» **WORK REQUEST**: Please keep to the lines below from the one with "For every named target in this 2268×1650" through the one with "Device Type (678, 906)", and restate them word for word, ends included.

» **DATA RECORDS**:
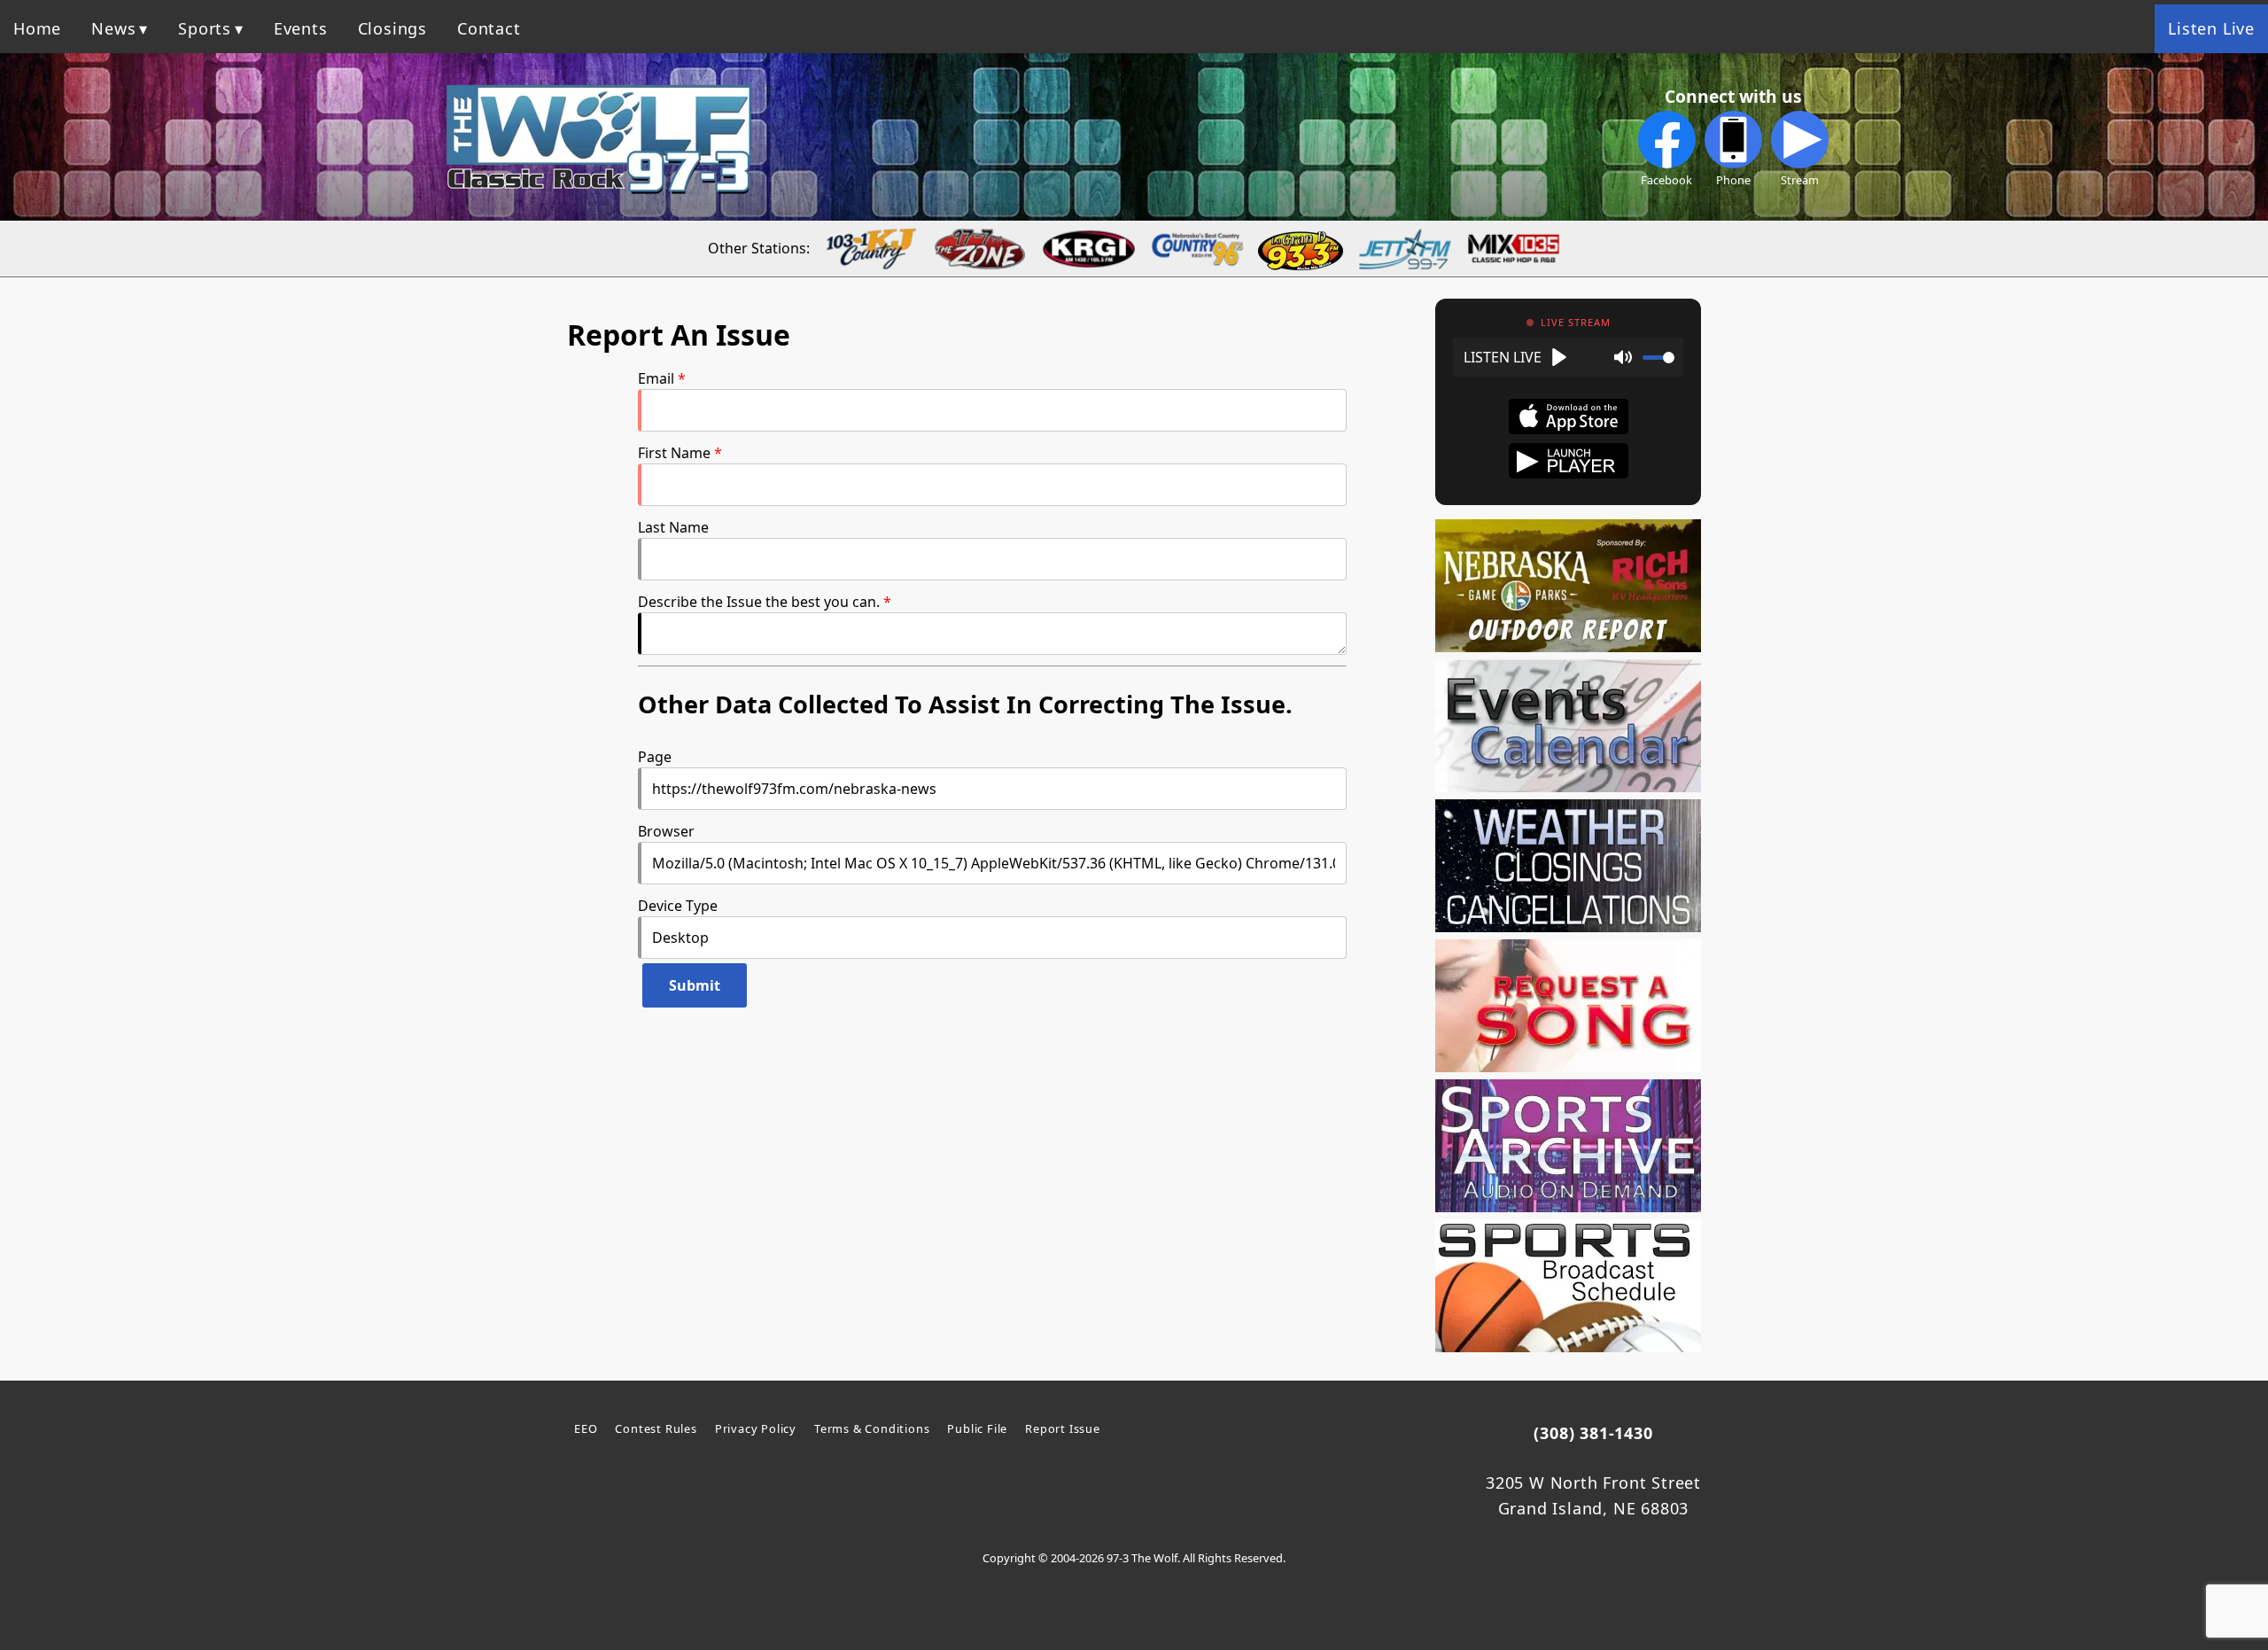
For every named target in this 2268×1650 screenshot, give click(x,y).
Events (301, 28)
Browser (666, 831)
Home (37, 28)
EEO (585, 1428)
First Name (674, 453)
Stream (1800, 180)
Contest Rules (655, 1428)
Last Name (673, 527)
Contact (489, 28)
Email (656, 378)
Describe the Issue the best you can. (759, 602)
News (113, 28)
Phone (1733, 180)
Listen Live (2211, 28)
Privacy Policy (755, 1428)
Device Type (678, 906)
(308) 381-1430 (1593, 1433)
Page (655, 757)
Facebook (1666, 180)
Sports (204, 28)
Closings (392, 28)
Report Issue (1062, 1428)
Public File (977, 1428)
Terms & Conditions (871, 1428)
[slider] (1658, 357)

---

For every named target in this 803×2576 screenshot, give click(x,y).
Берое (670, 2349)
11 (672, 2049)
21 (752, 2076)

» **FINISHED EXERCISE**:
For every named target in this 2268×1650 screenshot, give click(x,y).
Events (301, 28)
Browser (666, 831)
Home (37, 28)
EEO (585, 1428)
First Name (674, 453)
Stream (1800, 180)
Contest Rules (655, 1428)
Last Name (673, 527)
Contact (489, 28)
Email (656, 378)
Describe the Issue the best you can. (759, 602)
News (113, 28)
Phone (1733, 180)
Listen Live (2211, 28)
Privacy Policy (755, 1428)
Device Type (678, 906)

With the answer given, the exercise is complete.